The bad actors were much less prevalent back in the heyday of small phpBB style forums. I have run a forum of this type for 20 years now, since 2002. Around 2011 was when link spam got bad enough that I had to start writing my own bolt-on spam classifier and moderation tools instead of manually deleting spammer accounts. Captchas didn't help because most of the spam was posted by actual humans, not autonomous bots.
In the past 2 years fighting spam became too exhausting and I gave up on allowing new signups through software entirely. Now you have to email me explaining why you want an account and I'll manually create one for the approved requests. The world's internet users are now more numerous and less homogeneous than they were back when small forums dominated, and the worst 0.01% will ruin your site for the other 99.99% unless you invest a lot of effort into prevention.
Yep, if you're on the internet long enough you'll remember the days before you were portscanned constantly. You'll remember the days before legions of bots hammered at your HTTP server. You'd remember it was rare to have some kiddie DDOS your server off the internet and you had to hide behind a 3rd party provider like cloudflare.
That internet is long dead, hence discussions like Dead Internet Theory.
My mom still has a land-line. She gets multiple calls a day, robots trying to steal an old lady's money. For this we invented the telephone? the transistor?
phpBB forums have always been notorious for capricious bans based on the whims of mods and admins, it's just that getting banned from a website wasn't newsworthy 10 years ago.

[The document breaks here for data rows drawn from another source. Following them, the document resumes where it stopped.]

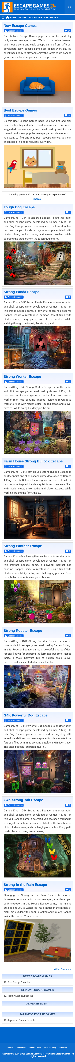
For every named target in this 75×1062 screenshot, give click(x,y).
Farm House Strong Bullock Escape (33, 461)
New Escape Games (20, 26)
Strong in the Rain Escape (25, 885)
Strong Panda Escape (21, 292)
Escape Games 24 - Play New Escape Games (48, 1053)
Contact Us (21, 1048)
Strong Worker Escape (22, 376)
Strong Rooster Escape (23, 630)
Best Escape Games (20, 110)
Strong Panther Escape (23, 546)
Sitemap (63, 1048)
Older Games (61, 969)
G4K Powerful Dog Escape (25, 715)
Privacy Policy (50, 1048)
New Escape (35, 17)
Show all (37, 199)
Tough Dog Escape (19, 207)
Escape (22, 17)
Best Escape (51, 17)
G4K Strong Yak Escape (23, 800)
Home (13, 17)
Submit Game (35, 1048)
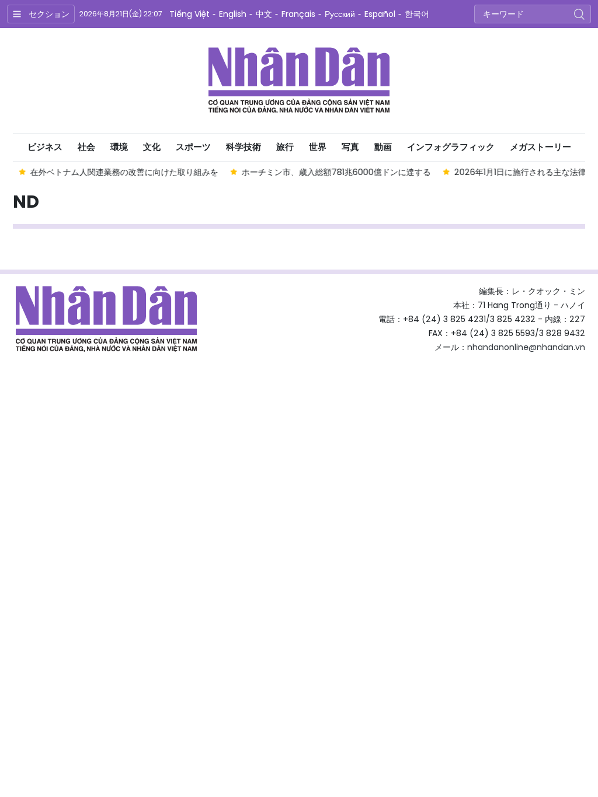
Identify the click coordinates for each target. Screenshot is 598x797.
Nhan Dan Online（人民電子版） (299, 81)
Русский (340, 14)
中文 (264, 14)
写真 (350, 147)
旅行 (285, 147)
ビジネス (44, 147)
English (232, 14)
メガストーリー (540, 147)
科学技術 (243, 147)
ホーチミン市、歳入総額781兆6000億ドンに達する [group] (335, 172)
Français (298, 14)
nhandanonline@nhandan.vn (526, 347)
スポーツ (193, 147)
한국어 (417, 14)
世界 (317, 147)
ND (26, 202)
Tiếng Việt (189, 14)
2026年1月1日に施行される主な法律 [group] (519, 172)
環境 (119, 147)
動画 (383, 147)
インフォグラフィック (451, 147)
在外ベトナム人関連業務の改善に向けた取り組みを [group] (123, 172)
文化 (152, 147)
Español (379, 14)
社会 (86, 147)
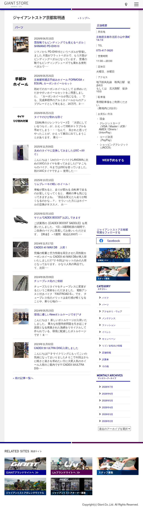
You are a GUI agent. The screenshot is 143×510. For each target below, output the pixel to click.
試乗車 (105, 359)
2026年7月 (107, 386)
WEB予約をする (113, 160)
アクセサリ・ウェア (112, 311)
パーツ (105, 304)
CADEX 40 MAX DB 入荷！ (51, 247)
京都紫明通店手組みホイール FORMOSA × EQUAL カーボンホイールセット (59, 81)
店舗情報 (106, 352)
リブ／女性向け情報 (112, 345)
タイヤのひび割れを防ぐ (48, 117)
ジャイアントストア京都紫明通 (39, 17)
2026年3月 (107, 414)
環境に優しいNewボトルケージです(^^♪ (57, 314)
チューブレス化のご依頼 (48, 281)
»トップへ (84, 18)
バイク (105, 297)
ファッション (108, 325)
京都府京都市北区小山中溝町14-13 (113, 38)
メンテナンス (108, 318)
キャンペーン (108, 338)
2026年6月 (107, 393)
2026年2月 (107, 421)
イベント (106, 331)
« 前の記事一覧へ (23, 378)
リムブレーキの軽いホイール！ (52, 184)
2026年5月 (107, 400)
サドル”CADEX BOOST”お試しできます (57, 217)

As a moderator of one of such forums, all of the behavioural issues have been a staple there too. We always had to moderate not just spam, racism and insults, but also "that dude that rants about his pet peeve in every topic", "that dude that rants over Apple even in topics where someone is asking how to change keyboard layout in macos", "that dude that's obviously mentally ill" and many others.
It was always a job of ensuring a comfortable environment for the community gathering on the forum and it did require "censorship" beyond obvious to prevent a minority of users from souring the environment for everyone.

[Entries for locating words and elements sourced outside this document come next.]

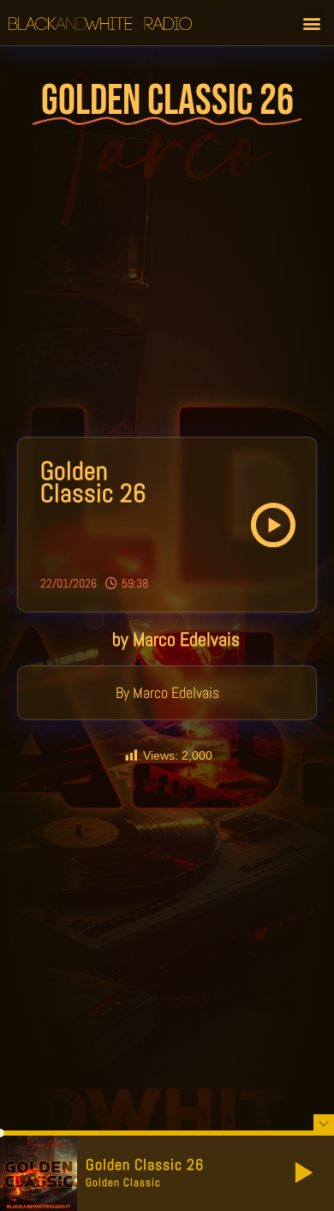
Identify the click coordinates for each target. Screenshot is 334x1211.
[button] (311, 23)
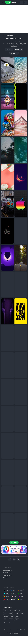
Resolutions (6, 577)
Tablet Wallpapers (7, 575)
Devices (5, 579)
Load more (14, 542)
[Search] (21, 2)
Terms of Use (10, 632)
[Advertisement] (14, 19)
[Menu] (2, 2)
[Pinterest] (14, 559)
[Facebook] (9, 559)
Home (5, 629)
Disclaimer (18, 632)
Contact (11, 629)
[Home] (3, 35)
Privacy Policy (20, 629)
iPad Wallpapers (7, 572)
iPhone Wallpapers (8, 570)
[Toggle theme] (25, 2)
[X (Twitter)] (18, 559)
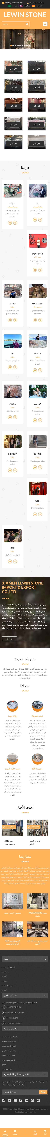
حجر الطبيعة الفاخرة (9, 1041)
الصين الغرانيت (7, 1069)
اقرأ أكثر (13, 68)
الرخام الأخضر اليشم (35, 842)
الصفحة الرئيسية (9, 967)
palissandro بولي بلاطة (37, 914)
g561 (4, 1065)
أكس (5, 990)
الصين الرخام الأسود (9, 1046)
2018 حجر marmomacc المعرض (9, 843)
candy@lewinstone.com (13, 3)
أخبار (5, 976)
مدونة (6, 981)
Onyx (36, 116)
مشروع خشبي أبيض (12, 912)
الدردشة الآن (25, 1133)
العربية (15, 6)
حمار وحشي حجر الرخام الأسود (37, 942)
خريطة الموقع (8, 986)
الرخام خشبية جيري (8, 1060)
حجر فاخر (36, 79)
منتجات (6, 972)
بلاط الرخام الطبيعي (9, 1051)
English (27, 6)
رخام (36, 60)
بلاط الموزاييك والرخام (10, 1037)
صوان (13, 98)
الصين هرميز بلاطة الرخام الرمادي (12, 942)
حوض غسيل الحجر (8, 1055)
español (39, 6)
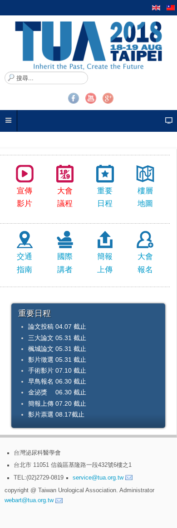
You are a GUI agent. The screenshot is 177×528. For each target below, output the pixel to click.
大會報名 (145, 263)
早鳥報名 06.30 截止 (57, 381)
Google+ (108, 98)
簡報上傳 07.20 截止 (57, 403)
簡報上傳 (105, 263)
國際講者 (65, 263)
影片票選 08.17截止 (56, 414)
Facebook (73, 98)
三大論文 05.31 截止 (57, 337)
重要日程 (105, 197)
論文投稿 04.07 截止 (57, 326)
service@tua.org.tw (98, 477)
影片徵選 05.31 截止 (57, 359)
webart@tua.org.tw (29, 500)
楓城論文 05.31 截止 (57, 348)
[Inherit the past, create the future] (88, 43)
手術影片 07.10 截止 (57, 370)
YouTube (90, 98)
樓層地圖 (145, 197)
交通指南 (24, 263)
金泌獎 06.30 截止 (57, 392)
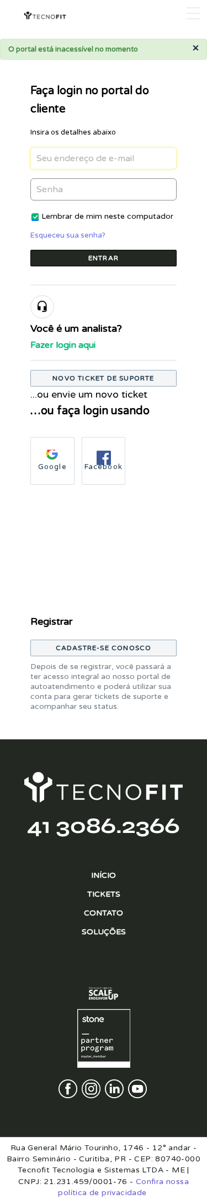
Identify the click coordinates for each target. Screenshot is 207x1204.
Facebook (103, 466)
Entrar (103, 258)
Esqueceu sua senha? (67, 235)
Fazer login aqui (62, 345)
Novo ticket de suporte (103, 378)
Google (52, 466)
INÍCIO (103, 875)
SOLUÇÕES (104, 932)
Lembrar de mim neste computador (107, 216)
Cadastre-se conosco (104, 648)
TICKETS (103, 894)
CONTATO (103, 913)
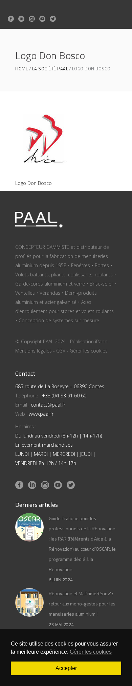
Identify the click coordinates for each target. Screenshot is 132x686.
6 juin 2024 (61, 580)
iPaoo (101, 341)
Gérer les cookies (89, 350)
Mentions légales (33, 350)
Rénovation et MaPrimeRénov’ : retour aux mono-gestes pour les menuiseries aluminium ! (82, 603)
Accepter (66, 668)
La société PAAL (50, 69)
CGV (60, 350)
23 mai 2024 (61, 625)
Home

The problems didn't exist as much because people didn't usually come across communities they hated/disagreed with unless they were searching them out, and every community could set the standards it wanted to set. And I think that's where large social media sites can't work; they put a bunch of groups, many of which deeply disagree and dislike each other, on the same site/platform and have to try and keep the peace without said groups getting into flame wars and personal attacks 24/7.
Small, indepedently run communities could set their own standards, and those that who disagreed with any one set of rules could go and find somewhere more to their liking. Reddit and Discord have this to an extent, but even then, it's too centralised and too heavily controlled by one organisation.
Hopefully if Mastodon takes off, federated services will bring this style of community back, except with the ability to take part in other communities if people agree with that.
That's because they were small and often has strict rules (written or not), aka moderation, about how to behave. You don't remember massive problems because the bad actors were kicked off. It falls apart at scale and when everyone can't/won't agree on "good behavior" or "the rules" is/are.